LLM model scoring hides AI agent performance
Date
May 13, 2025
Category
CareOps
Author
Thomas Vande Casteele
With “Agents” cropping up everywhere, so do evaluations of those “Agents”. On closer inspection, most of the time these evaluations track how the model is doing, not the Agent itself - let alone if multiple agents need to collaborate.
In this article we argue why model metrics miss the point, what metrics we should actually be focusing on when evaluating AI agents for healthcare and how the 2 are connected.
Where AI agents actually show up today
Before we worry about metrics, let’s define what an AI agent is and map the user‑interface patterns that dominate current deployments.
Whereas the software industry prefers talking about agentic systems, the term getting wider adoption in healthcare is AI Agents. An informal definition of such an AI agent could be:
AI agent: a digital teammate, powered by an LLM (or other AI model), that observes its environment, uses the model to plan next steps, and executes by calling the right tools - cycling through a “see-think-do” loop governed by guardrails until the job is done or is handed off to a human.

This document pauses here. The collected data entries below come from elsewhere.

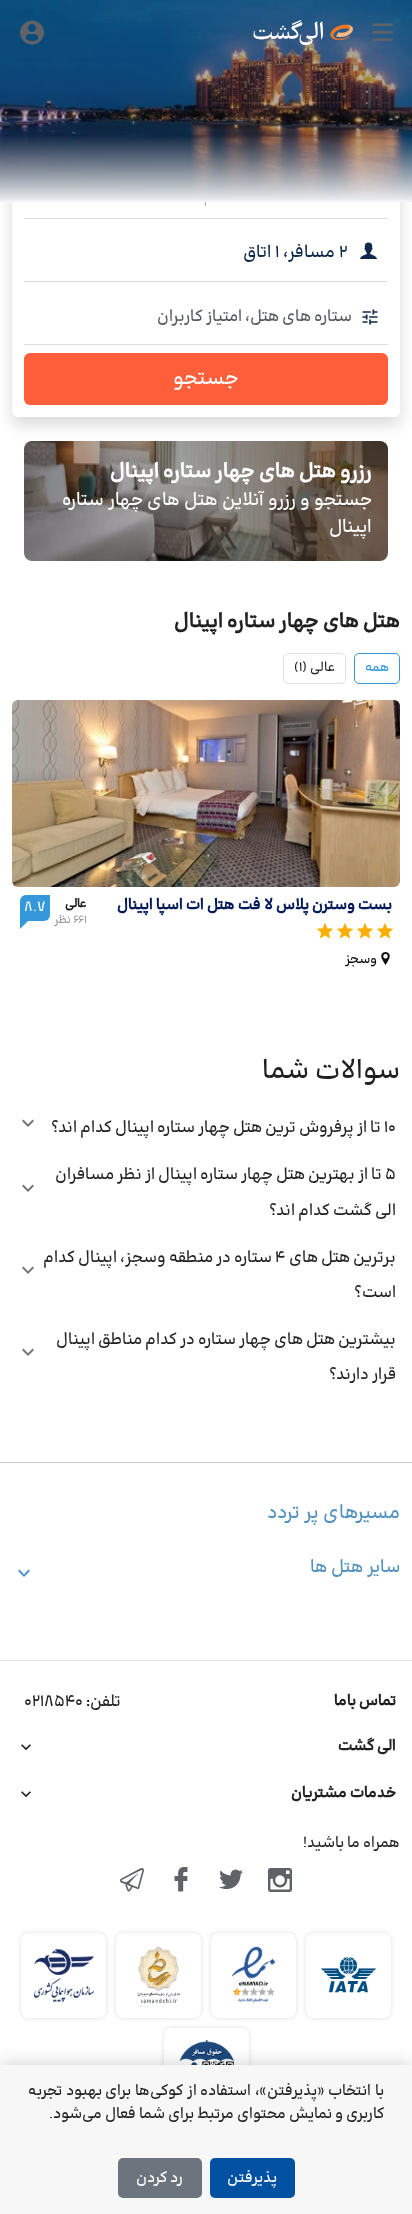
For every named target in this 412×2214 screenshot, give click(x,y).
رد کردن (159, 2178)
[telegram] (132, 1882)
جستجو (206, 379)
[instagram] (281, 1882)
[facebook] (181, 1882)
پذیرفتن (252, 2178)
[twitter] (231, 1882)
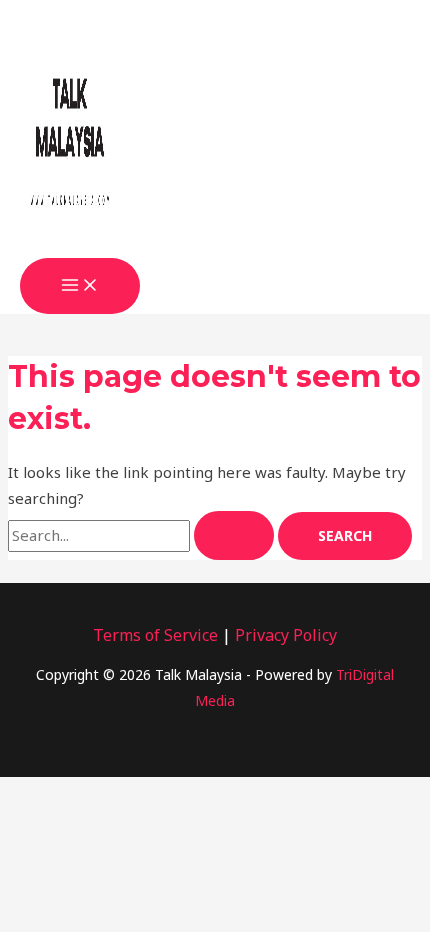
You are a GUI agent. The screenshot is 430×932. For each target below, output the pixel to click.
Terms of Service (155, 635)
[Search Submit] (234, 535)
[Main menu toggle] (80, 286)
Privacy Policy (286, 635)
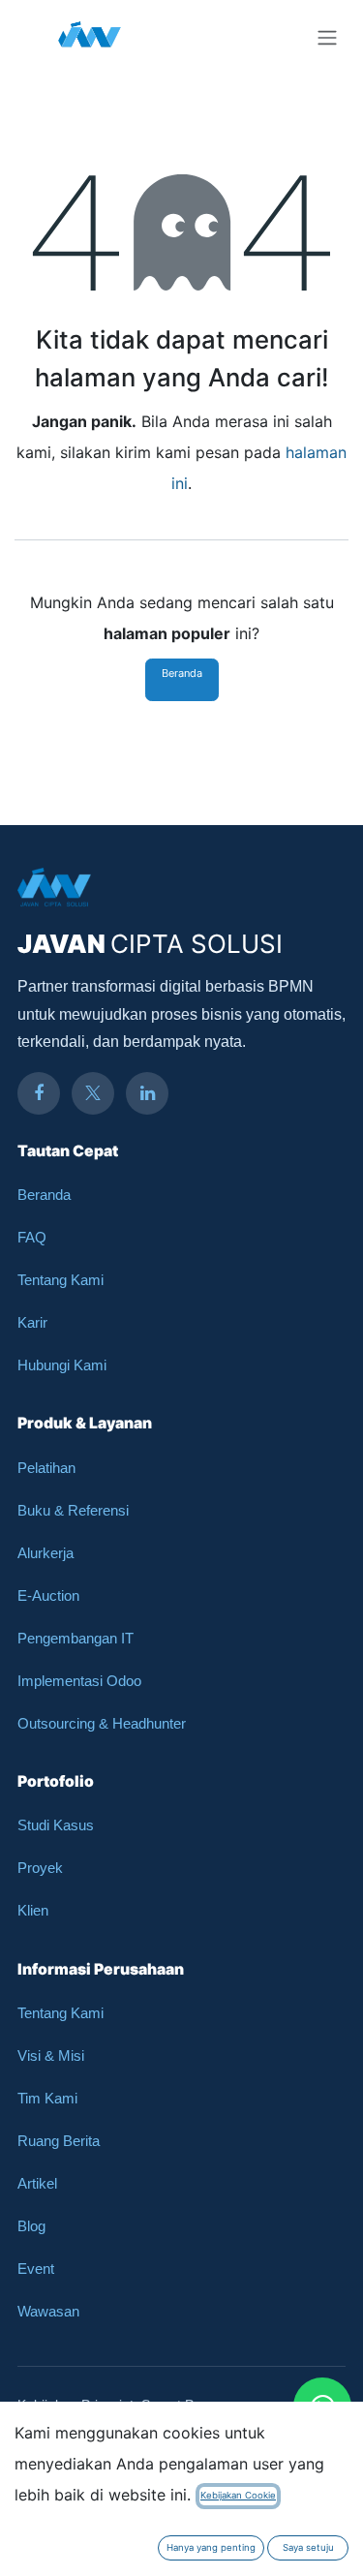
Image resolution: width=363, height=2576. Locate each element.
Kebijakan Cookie (238, 2495)
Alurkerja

Next is defining the taxonomy of UX patterns with AI agents:
UX Interaction Pattern | Description | Healthcare Use Cases |
Copilot-Style Interfaces (Embedded Assistants) | AI integrated into user’s workflow, providing real-time assistance and suggestions within existing tools. User is actively guiding and supervising the AI. | - Ambient scribes / Clinical documentation: AI drafts of notes, letters, reports for clinician to edit. - Medical coding: suggestions of billing codes or structured data from text.- Decision support: in-app prompts for diagnoses or next steps during patient care (e.g. differential diagnosis hints). - Workflow design & coding: AI helps create care pathways or software logic from natural language descriptions. |
Conversational Interfaces (Chatbots & Voice Agents) | AI agent interacts through natural language dialogue (text chat or voice), engaging in back-and-forth conversation with users. Can handle free-form queries and responses with contextual memory. | - Patient engagement: chat or voice bots for symptom triage, answering FAQs, health coaching, medication adherence, etc.. - Patient outreach: automated calls or chats for appointment reminders, preventive screening outreach, post-discharge check-ins. - Clinician Q&A: virtual assistant answers clinicians’ questions or retrieves info (medical knowledge, patient data) via chat/voice.- Operational support: cha tbots for scheduling appointments via text, or voice assistants routing calls (automating call center tasks). |
Background Automation Agents (Workflow Automation, both unattended and Human In The Loop) | AI operates autonomously on tasks behind the scenes, without needing continuous user input. Often event-driven or scheduled; interacts with systems and possibly users via notifications, queries or escalations. Focus on completing processes end-to-end. | - Scheduling & reminders: automatically booking appointments, sending reminders or follow-ups without human schedulers. - Data processing: reading and summarizing documents (faxes, PDFs), entering data into EHR (patient info, labs). - Insurance and billing: handling prior auth submissions, generating insurance appeals, coding audits, and claim processing. - Care coordination: multi-step workflows (e.g. discharge follow-up series, chronic disease outreach program) executed by AI agents that communicate with patients and update care teams as needed. - Monitoring & alerts: continuous monitoring of data (vitals, queues, inboxes) and delivering summary reports or alerting staff when criteria met. |
The majority of these Agents, including the background automation one, operate in silos. This is not how care is getting delivered (definitely not how good care should be delivered). The target UX pattern is one of cross-functional collaboration, hand-offs, achievement of a joint goal.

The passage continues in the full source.